Supplied text
Re: pg_dump far too slow

From: Dave Crooke <dcrooke(at)gmail(dot)com>
To: David Newall <postgresql(at)davidnewall(dot)com>
Cc: pgsql-performance(at)postgresql(dot)org
Subject: Re: pg_dump far too slow
Date: 2010-03-16 03:04:45
Message-ID: ca24673e1003152004r471e4be5t37ad32511b097c09@mail.gmail.com
Views: Raw Message | Whole Thread | Download mbox | Resend email
Thread:
Lists: pgsql-performance

As a fellow PG newbie, some thoughts / ideas ....

1. What is the prupose of the dump (backup, migration, ETL, etc.)? Why
plain? Unless you have a need to load this into a different brand of
database at short notice, I'd use native format.

2. If you goal is indeed to get the data into another DB, use an app which
can do a binary-to-binary transfer, e.g. a little homegrown tool in Java
that connects to both with JDBC, or a data migration ETL tool.

3. If pg_dump is still CPU bound, then don't get pg_dump to compress the
archive, instead do *pg_dump -F c -Z 0 ... | gzip >foo.dmp.gz* ... this
way the compression runs on a different core from the formatting

4. Don't use *-Z9*, the return on investment isn't worth it (esp. if you are
CPU bound), use the default GZIP compression instead, or if you need to
minimize storage, experiment with higher levels until the CPU running GZIP
is close to, but not totally, maxed out.

5. I see no other drives mentioned ... is your dump being written to a
partition on the same RAID-1 pair that PG is running on? Spring for another
drive to avoid the seek contention ... even if you were to stream the dump
to a temporary filesystem on a single commodity consumer drive ($99 for a
1.5TB SATA-300 spindle) with no RAID, you could then copy it back to the
RAID set after pg_dump completes, and I'd give you good odds it'd be a
quicker end to end process.

Data section

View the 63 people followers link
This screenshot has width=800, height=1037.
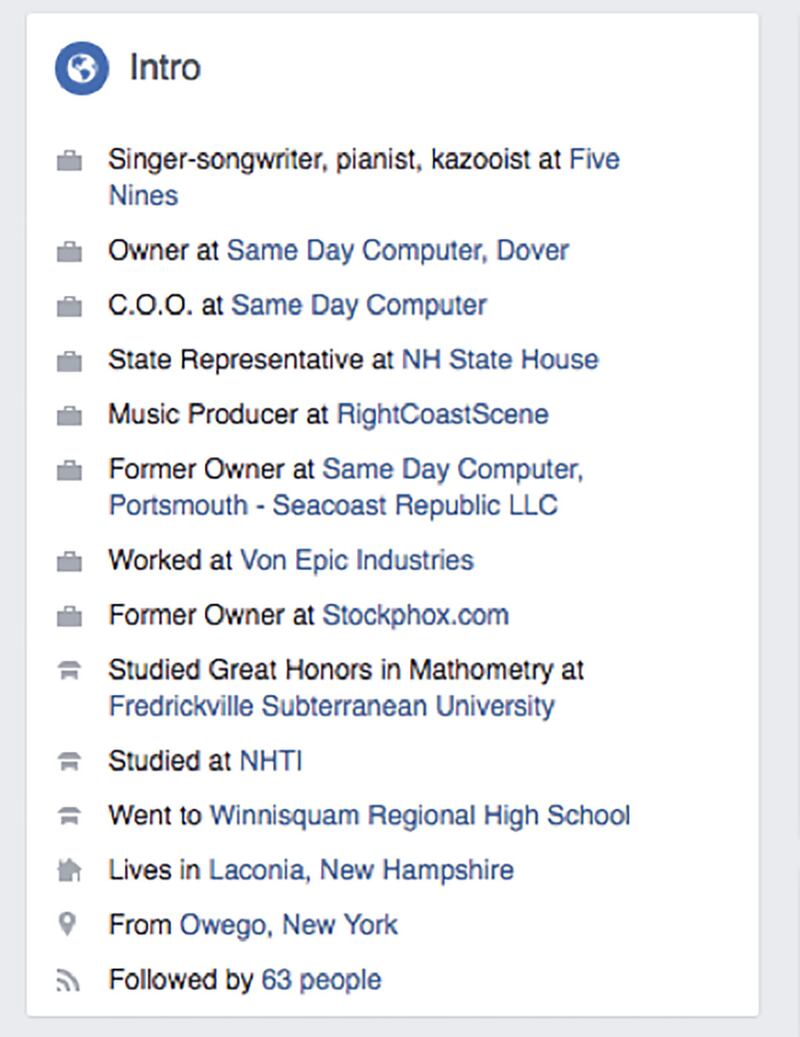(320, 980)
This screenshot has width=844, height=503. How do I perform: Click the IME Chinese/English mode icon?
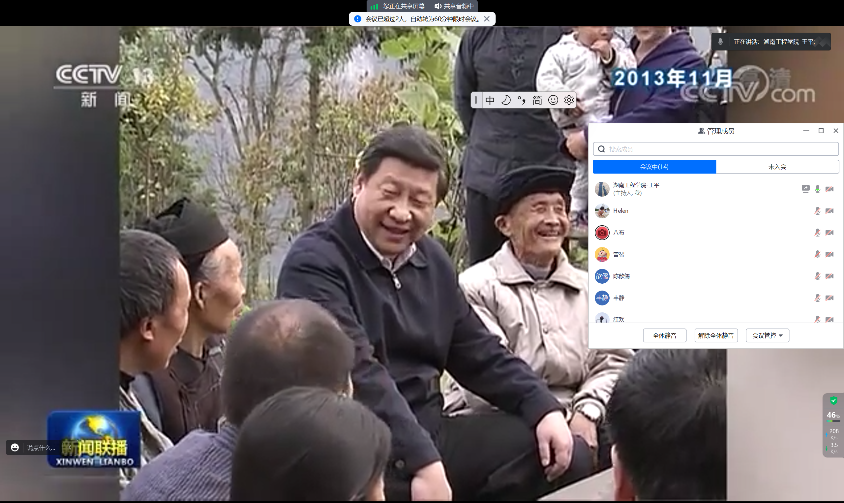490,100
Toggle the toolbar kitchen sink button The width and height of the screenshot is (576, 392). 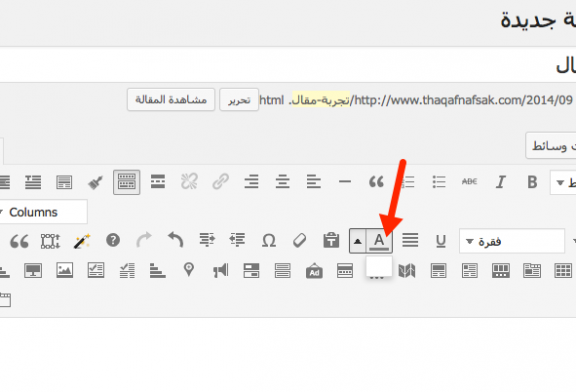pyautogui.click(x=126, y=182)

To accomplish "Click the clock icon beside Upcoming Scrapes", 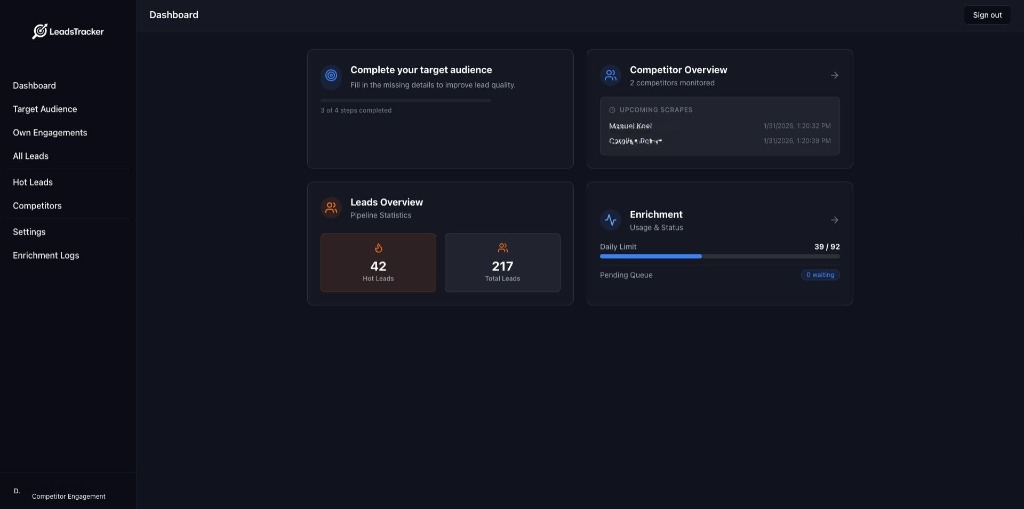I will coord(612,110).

==

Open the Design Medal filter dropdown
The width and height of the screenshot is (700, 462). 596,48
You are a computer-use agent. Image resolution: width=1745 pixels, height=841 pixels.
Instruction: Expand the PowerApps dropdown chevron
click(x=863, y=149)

Task details
Check these statements against the pg_dump message above. For each, answer yes or no and quote the words that decide it.
(a) The writer recommends using -Z9 when running pg_dump.
(b) Piping pg_dump output to gzip lets the compression run on a different core.
(c) The commodity drive the writer mentions costs $199.

Problem solution
(a) No: "the return on investment isn't worth it"
(b) Yes: "this way the compression runs on a different core from the formatting"
(c) No: "$99 for a 1.5TB SATA-300 spindle"